Tre anni dopo, nel febbraio 2016, i nomi di Bonino e Nicolini si ritrovarono vicini nelle parole di papa Francesco.

Il pontefice riconobbe all’ex ministra una profonda conoscenza dell’Africa e il valore del lavoro svolto per comprenderla. Ricordò poi la sindaca di Lampedusa per quanto aveva fatto a favore dei profughi.

Bonino aveva alle spalle il Parlamento, le istituzioni europee e le campagne internazionali. Nicolini portava l’esperienza quotidiana di un’isola chiamata ad accogliere, soccorrere e fare i conti con i propri limiti. Francesco riconosceva il valore di entrambe, ciascuna nel proprio campo.

Per leggere il legame fra Bonino e la Sicilia, questo episodio offre un’immagine significativa: due percorsi che si incontrano attorno alle persone in viaggio attraverso il Mediterraneo. Da una parte la conoscenza dei paesi di provenienza, dall’altra il luogo dell’approdo.

Quella firma da Lampedusa per un’Europa più unita

Nel gennaio 2024, il collegamento diventò una scelta esplicita. Giusi Nicolini aderì all’appello di Emma Bonino per gli Stati Uniti d’Europa.

Dietro una formula che può sembrare lontana dalla vita di un’isola c’erano questioni molto concrete: una politica migratoria comune, responsabilità condivise, decisioni europee meno esposte ai veti dei singoli governi.

La firma dell’ex sindaca portava dentro quel progetto l’esperienza di Lampedusa.

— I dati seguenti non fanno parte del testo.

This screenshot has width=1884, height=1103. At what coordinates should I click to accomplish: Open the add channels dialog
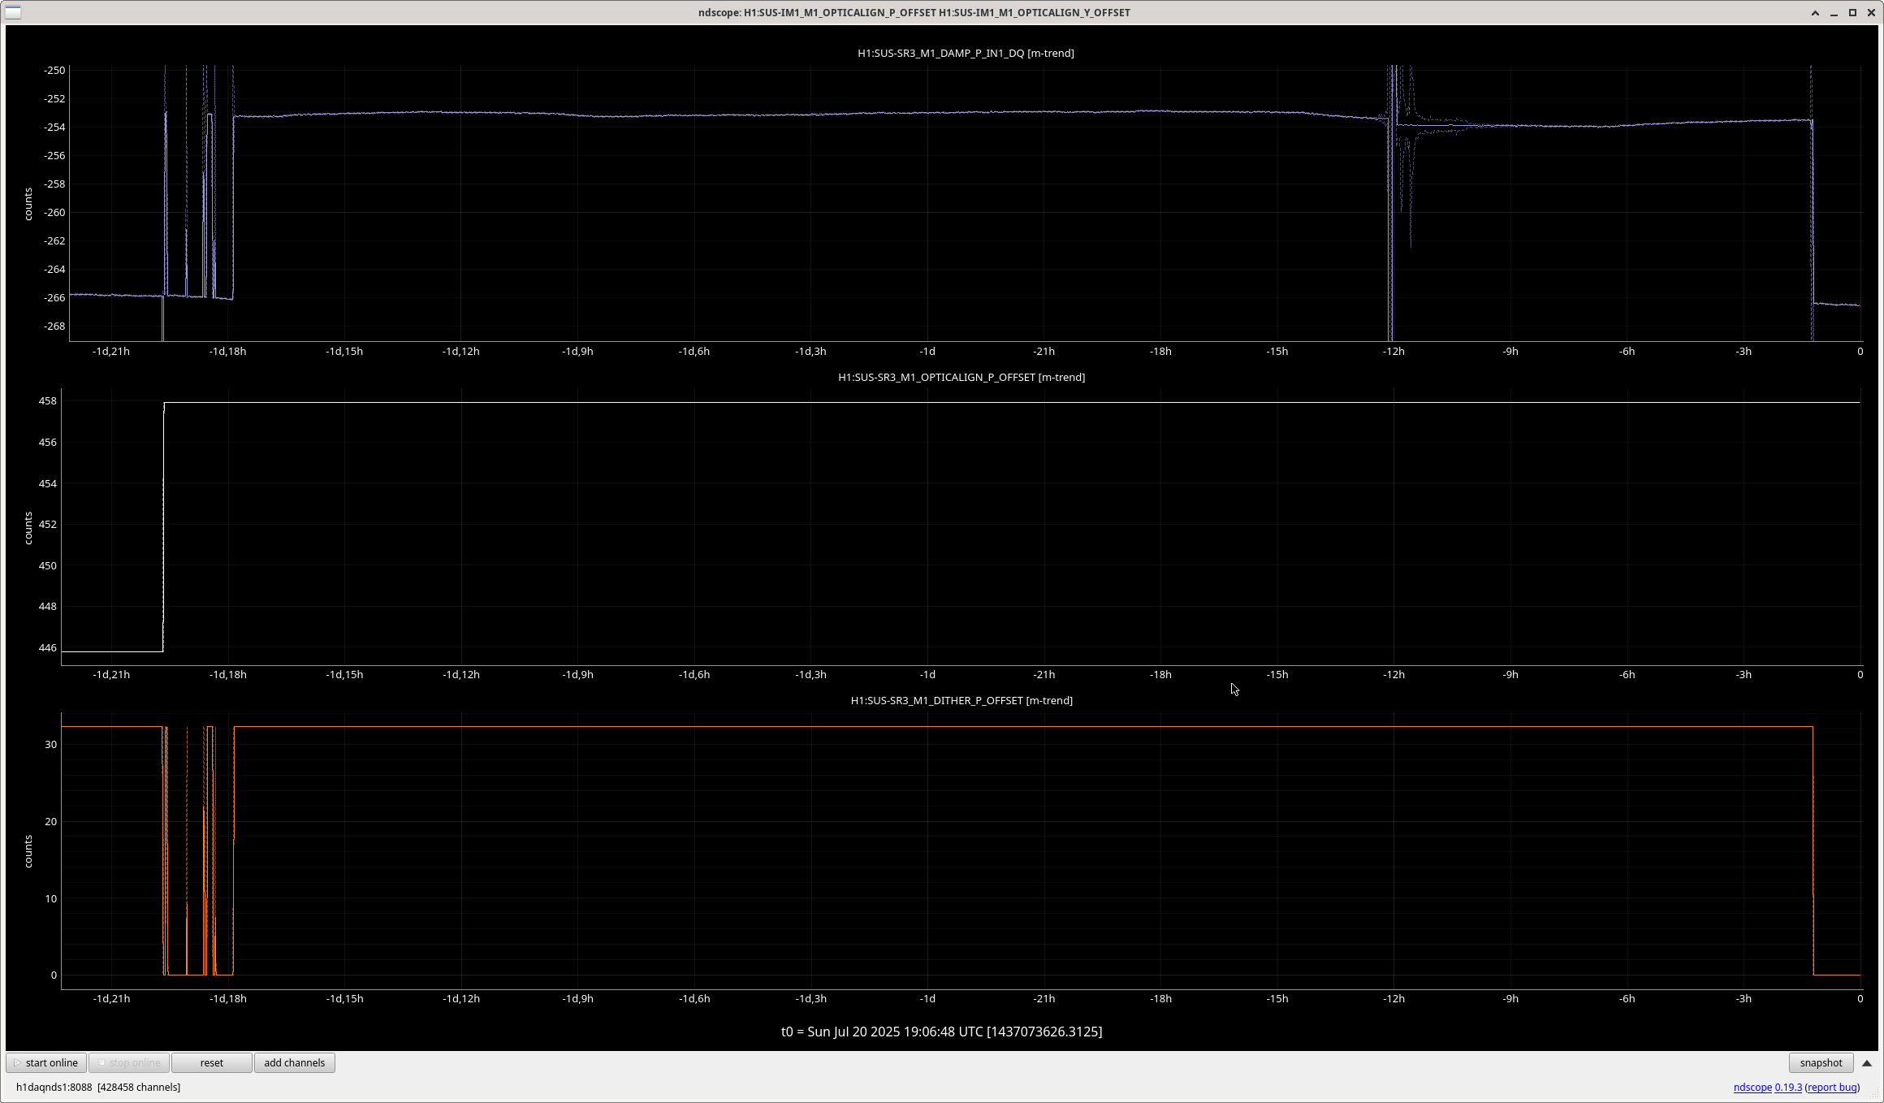[294, 1062]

Aiutava a capire perché l’europeismo di Bonino potesse parlare anche a chi viveva all’estremità meridionale del continente: chiedere più Europa significava chiedere che il peso dell’accoglienza fosse condiviso.

Già nel 2017, con la campagna “Ero straniero”, Bonino aveva invitato a guardare anche alla vita dopo l’arrivo: il lavoro, l’integrazione, la possibilità di sentirsi parte del paese in cui si abita.

È qui che il suo percorso continua a interrogare la Sicilia. Dopo il soccorso vengono una casa, una scuola, un futuro da costruire. E sull’isola che vede arrivare quelle persone, l’idea d’Europa incontra ancora la sua prova più concreta.